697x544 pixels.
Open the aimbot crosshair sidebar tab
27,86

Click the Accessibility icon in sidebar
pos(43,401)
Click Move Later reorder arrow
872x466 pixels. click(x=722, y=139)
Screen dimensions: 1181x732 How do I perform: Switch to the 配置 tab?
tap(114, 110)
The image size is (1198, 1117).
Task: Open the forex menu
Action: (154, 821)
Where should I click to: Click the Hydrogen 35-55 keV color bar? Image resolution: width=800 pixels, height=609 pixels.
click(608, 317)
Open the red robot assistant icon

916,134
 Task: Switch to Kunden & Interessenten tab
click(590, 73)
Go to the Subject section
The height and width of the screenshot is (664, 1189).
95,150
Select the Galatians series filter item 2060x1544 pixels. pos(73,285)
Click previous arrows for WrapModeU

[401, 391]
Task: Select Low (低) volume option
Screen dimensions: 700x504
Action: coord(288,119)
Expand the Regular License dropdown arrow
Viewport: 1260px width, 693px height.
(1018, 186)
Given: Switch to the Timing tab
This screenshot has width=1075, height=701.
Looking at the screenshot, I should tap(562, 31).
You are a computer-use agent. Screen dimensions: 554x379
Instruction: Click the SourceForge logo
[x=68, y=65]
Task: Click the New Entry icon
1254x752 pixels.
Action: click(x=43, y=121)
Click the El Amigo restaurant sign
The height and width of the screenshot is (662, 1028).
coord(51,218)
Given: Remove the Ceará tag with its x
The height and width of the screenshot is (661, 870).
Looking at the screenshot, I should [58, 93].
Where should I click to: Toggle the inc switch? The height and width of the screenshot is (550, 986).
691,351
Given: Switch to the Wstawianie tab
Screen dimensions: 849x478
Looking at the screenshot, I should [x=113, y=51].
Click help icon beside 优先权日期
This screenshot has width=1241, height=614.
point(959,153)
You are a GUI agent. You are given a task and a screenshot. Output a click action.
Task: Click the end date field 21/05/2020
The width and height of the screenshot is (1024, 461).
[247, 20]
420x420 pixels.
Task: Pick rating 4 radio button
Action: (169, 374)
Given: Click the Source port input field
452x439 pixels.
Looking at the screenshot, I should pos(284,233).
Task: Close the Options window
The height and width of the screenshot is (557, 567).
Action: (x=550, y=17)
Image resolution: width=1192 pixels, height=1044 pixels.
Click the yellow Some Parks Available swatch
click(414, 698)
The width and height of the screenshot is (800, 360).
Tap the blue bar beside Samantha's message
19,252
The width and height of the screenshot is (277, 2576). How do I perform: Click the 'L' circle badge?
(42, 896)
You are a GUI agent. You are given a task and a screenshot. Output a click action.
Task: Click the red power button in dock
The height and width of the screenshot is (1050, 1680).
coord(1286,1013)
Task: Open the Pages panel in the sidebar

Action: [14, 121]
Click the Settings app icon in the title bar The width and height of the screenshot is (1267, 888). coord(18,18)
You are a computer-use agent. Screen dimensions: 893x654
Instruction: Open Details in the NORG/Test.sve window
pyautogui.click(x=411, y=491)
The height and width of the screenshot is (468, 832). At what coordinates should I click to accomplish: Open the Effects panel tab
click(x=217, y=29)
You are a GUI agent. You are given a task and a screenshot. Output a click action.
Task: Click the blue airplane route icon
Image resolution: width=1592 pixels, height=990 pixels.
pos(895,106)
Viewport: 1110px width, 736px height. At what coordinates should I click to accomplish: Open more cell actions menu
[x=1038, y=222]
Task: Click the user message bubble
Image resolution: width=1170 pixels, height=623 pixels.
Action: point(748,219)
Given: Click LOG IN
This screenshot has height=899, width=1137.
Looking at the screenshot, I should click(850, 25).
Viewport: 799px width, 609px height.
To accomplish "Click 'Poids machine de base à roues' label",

## Exercise prompt
Output the lines of the records above exactly as they appear, from the line containing "Click the Accessibility icon in sidebar" through the line containing "Task: Close the Options window".

## Solution for this problem
Click the Accessibility icon in sidebar
pos(43,401)
Click Move Later reorder arrow
872x466 pixels. click(x=722, y=139)
Screen dimensions: 1181x732 How do I perform: Switch to the 配置 tab?
tap(114, 110)
The image size is (1198, 1117).
Task: Open the forex menu
Action: (154, 821)
Where should I click to: Click the Hydrogen 35-55 keV color bar? Image resolution: width=800 pixels, height=609 pixels.
click(608, 317)
Open the red robot assistant icon

916,134
 Task: Switch to Kunden & Interessenten tab
click(590, 73)
Go to the Subject section
The height and width of the screenshot is (664, 1189).
95,150
Select the Galatians series filter item 2060x1544 pixels. pos(73,285)
Click previous arrows for WrapModeU

[401, 391]
Task: Select Low (低) volume option
Screen dimensions: 700x504
Action: coord(288,119)
Expand the Regular License dropdown arrow
Viewport: 1260px width, 693px height.
(1018, 186)
Given: Switch to the Timing tab
This screenshot has width=1075, height=701.
Looking at the screenshot, I should tap(562, 31).
You are a computer-use agent. Screen dimensions: 554x379
Instruction: Click the SourceForge logo
[x=68, y=65]
Task: Click the New Entry icon
1254x752 pixels.
Action: click(x=43, y=121)
Click the El Amigo restaurant sign
The height and width of the screenshot is (662, 1028).
coord(51,218)
Given: Remove the Ceará tag with its x
The height and width of the screenshot is (661, 870).
Looking at the screenshot, I should [58, 93].
Where should I click to: Toggle the inc switch? The height and width of the screenshot is (550, 986).
691,351
Given: Switch to the Wstawianie tab
Screen dimensions: 849x478
Looking at the screenshot, I should [x=113, y=51].
Click help icon beside 优先权日期
This screenshot has width=1241, height=614.
point(959,153)
You are a GUI agent. You are given a task and a screenshot. Output a click action.
Task: Click the end date field 21/05/2020
The width and height of the screenshot is (1024, 461).
[247, 20]
420x420 pixels.
Task: Pick rating 4 radio button
Action: (169, 374)
Given: Click the Source port input field
452x439 pixels.
Looking at the screenshot, I should pos(284,233).
Task: Close the Options window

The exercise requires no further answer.